Der Canal Saint-Martin ist ein Schifffahrtskanal im Osten von Paris. 1825 eröffnet, verbindet er in nord-südlicher Richtung das Bassin de la Villette mit der Seine beim Port de l’Arsenal und verläuft auf fast der Hälfte seiner gut 4,5 Kilometer Länge in einem Tunnel. Über das Bassin de la Villette hat er Anschluss an den Canal de l’Ourcq und über diesen an den Canal Saint-Denis.

Geschichte[Bearbeiten | Quelltext bearbeiten]

Die zwei Schleusen von Récollets
Schleuse Écluse du Temple am nördlichen Tunneleingang, 2005

Napoleon Bonaparte erließ am 19. Mai 1802 ein Dekret, das den Bau eines Schifffahrtskanals (canal de navigation) zwischen der Bastion de l’Arsenal und dem Bassin de la Villette anordnete.

„Il sera ouvert un canal de navigation qui partira de la Seine au-dessous du bastion de l’Arsenal, se rendra dans les bassins de partage de la Villette [...]“

Loi du 29 Floréal An X[1]

Gleichzeitig vorgesehen war der Bau anschließender Schifffahrtskanäle, des Canal Saint-Denis sowie des Canal de l’Ourcq, der das Wasser aus dem knapp einhundert Kilometer nordöstlich von Paris entspringenden Fluss Ourcq heranführen sollte. Das Großprojekt war nötig, um einerseits die Trinkwasserversorgung der Hauptstadt zu sichern und sauberes Wasser für Brunnen sowie die Straßen- und Kanalreinigung verfügbar zu machen, sowie andererseits zum Ausbau der Verkehrs- und Handelswege.[2]

Napoleon betraute den Architekten Pierre-Simon Girard am 15. September 1802 mit der Bauplanung. Da der geplante Canal Saint-Martin durch bereits urbanisiertes Gebiet führen sollte, mussten zunächst zahlreiche Grundstücke den Eigentümern abgekauft[1] und Gebäude abgerissen werden, was die Bauarbeiten verzögerte.

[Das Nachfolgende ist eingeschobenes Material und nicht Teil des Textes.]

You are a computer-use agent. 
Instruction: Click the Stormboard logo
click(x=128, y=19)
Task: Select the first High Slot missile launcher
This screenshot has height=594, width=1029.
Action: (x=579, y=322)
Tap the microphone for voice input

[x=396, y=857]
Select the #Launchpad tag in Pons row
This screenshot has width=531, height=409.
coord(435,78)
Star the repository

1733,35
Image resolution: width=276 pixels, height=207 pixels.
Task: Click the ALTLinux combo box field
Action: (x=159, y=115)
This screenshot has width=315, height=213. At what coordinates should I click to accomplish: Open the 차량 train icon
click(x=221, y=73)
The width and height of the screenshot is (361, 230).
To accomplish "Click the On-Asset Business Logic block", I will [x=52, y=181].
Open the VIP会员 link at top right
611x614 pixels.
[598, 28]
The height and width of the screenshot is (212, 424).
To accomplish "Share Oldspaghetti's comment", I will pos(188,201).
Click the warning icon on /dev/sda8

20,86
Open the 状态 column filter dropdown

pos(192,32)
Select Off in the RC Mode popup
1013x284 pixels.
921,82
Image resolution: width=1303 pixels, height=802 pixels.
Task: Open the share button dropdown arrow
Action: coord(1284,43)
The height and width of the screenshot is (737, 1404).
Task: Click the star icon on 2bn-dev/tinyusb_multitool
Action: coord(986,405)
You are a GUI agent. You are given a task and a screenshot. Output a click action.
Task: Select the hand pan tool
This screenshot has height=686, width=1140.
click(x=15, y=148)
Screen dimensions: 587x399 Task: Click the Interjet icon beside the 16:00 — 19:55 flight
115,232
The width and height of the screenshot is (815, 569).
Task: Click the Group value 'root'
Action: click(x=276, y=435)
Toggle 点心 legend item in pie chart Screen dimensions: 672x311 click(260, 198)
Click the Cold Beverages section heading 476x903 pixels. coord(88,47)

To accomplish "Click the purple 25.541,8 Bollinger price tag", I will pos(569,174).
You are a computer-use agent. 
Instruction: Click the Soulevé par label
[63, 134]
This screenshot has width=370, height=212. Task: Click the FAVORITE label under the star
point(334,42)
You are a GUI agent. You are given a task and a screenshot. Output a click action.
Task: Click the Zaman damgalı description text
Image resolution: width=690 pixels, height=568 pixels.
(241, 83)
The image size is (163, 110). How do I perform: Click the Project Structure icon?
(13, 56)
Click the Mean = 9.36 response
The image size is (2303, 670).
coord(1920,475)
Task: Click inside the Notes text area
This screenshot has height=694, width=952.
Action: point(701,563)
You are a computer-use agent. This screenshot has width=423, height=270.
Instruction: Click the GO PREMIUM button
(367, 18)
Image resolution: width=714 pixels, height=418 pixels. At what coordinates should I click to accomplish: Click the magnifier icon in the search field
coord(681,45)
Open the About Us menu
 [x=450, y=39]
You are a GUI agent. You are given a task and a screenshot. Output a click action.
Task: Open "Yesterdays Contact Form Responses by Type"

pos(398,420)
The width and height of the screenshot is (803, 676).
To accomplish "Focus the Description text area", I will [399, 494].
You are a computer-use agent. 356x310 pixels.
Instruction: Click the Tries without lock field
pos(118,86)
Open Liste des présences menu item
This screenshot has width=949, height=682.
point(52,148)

Auch die Kriege während des Ersten Kaiserreichs verhinderten einen schnellen Baustart. Erst 1813 konnte Girard mit ersten Arbeiten beginnen, und zwar am Kanaltunnel unter der Place de la Bastille, musste diese aber bald abbrechen.[3] Um den Kanalbau privat finanzieren zu lassen, gründete die Stadt Paris im April 1818 die Compagnie des canaux de Paris als Lizenzgeber.[4]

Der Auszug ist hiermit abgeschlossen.